Any and all comments/advice/ corrections will be greatly appreciated!
"Today is the first day of the rest of your life," a statement coined by Charles Dederich, has been a daily dose of motivation for me. I say this to myself when I wake up and a number of times throughout the day to remind myself that no matter what I can make a difference starting now. Whether that difference is a whole new life choice, or just an attitude adjustment, it helps to know the opportunity for improvement is available at all times. I have faced a whirlwind of life change and challenges in the past few years, and overcoming these experiences has been a mix of taken and missed opportunities. But there is no time like the present to make a positive change. Given the opportunity to finish my degree here at UCCS, will be a positive permanent change for my life. Please consider my readmission because I now have the much needed support, determination, and discipline to finish my degree, as well as a strong desire to begin working in my dream field of teaching.
In the beginning of 2008 my husband and I were both in between jobs. He had been discharged medically from the Army, while I had quit my managerial position at a local shop to assist a close friend in maintaining his small custom cabinetry business. I adjusted well to my new position but civilian life for my PTSD ridden husband was proving to be a very difficult transition. Chris had been medically retired for Post Traumatic Stress Disorder and Crohns Disease: both of which feed off of each other making his civilian life mentally challenging and physically disabling. We spent night after night dealing with nightmares, bouts of anger and mood swings, in addition to the numerous doctor appointments, procedures and a slew of different medications for both disorders. Trying to keep our lives together became a daily fight with his health and each other. Despite my lack of focus on schoolwork at home, I stayed in school, I feel, because it was my only "normal" time. Going to class was the only time I had to myself where I could think about something besides my life for awhile. Being able to look back I do not regret spending the time with my family, but I do regret having not withdrawn from school before I faced such dramatically declining grades which lead to my academic suspension.
However, I am a responsible being and I am only looking for a chance to make things right with my academic and career goals. I have the determination and discipline it takes to complete my Bachelors degree. As it can be seen on my transcripts, my early years of college prove I have the ability to succeed as a student. I am open-minded and capable of learning. Having four years of experience, some good and some bad, I know what it takes to do well. I have learned from my mistakes, and I am wanting to move forward, toward graduating and ultimately my dream of becoming a teacher.

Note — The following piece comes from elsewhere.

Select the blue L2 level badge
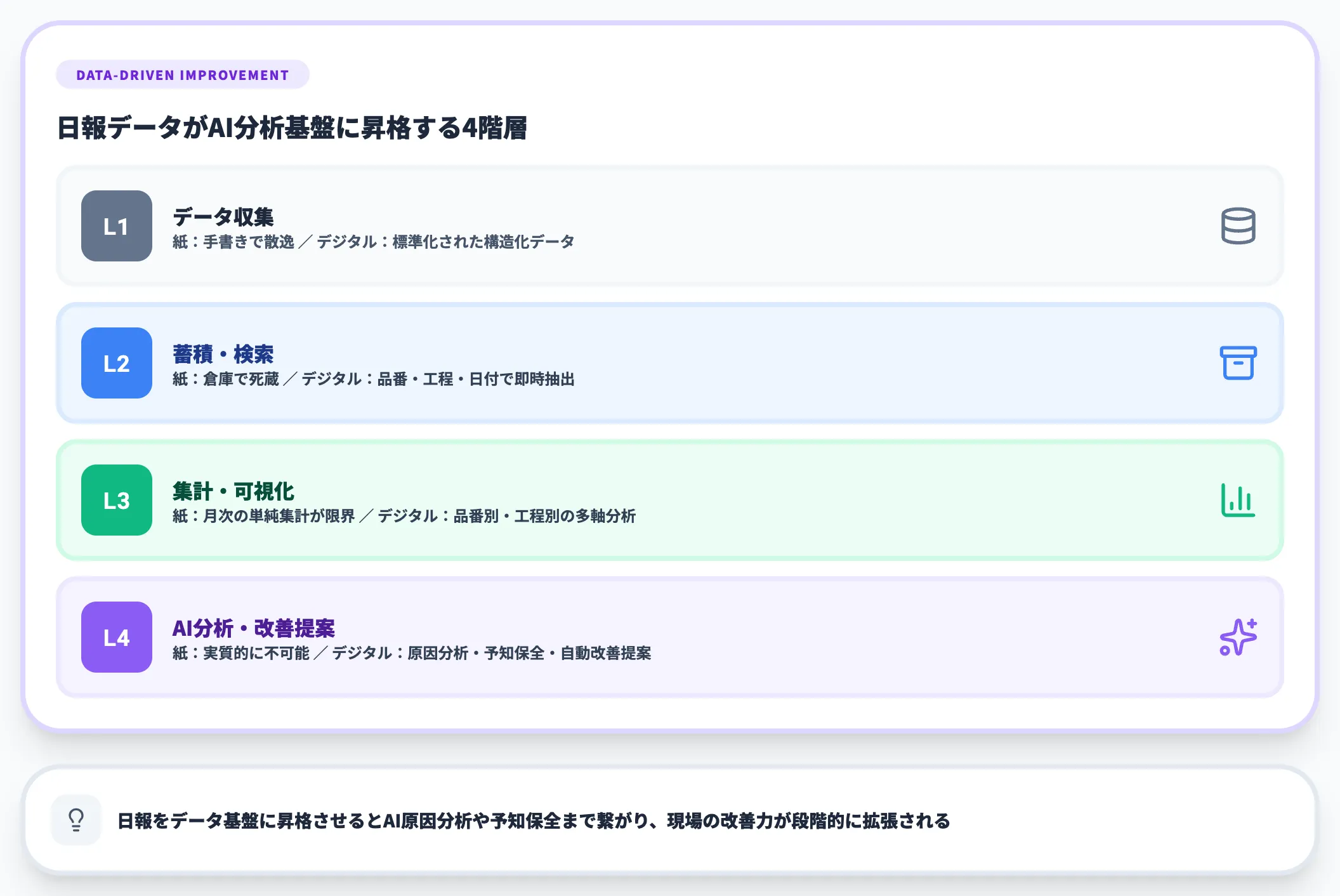pyautogui.click(x=115, y=364)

Since I was four years old I knew I wanted to be an elementary teacher. Having been toted around to all the extracurricular activities my PTA president mom was involved with, I spent most of my time growing up in and around school functions. As a toddler I would sit quietly, eat donuts and draw pictures for the superintendent during school board meetings. Every teacher I had knew me "when I was in diapers." My grandmother and now my mother work as secretaries in the elementary buildings. I always felt comfortable in a school. I felt at home and I knew I would someday have a classroom of my own to help shape children into forward looking, educated people just like my elementary school had done for me. In order to make my dream career a reality, I need to finish my Bachelors and go on to earn my teaching certification.
I can and will finish my degree one way or another, but I hope to have the opportunity to finish what I started here at UCCS. Having time away from school to work on and patch up my life over the past few years has been a blessing in disguise, a real eye opening experience. It has helped me remember and realize what I want to do with my life as a career woman and a family woman. I know the person I want to be and I have what it takes to get there. Today is the first day of the rest of my life.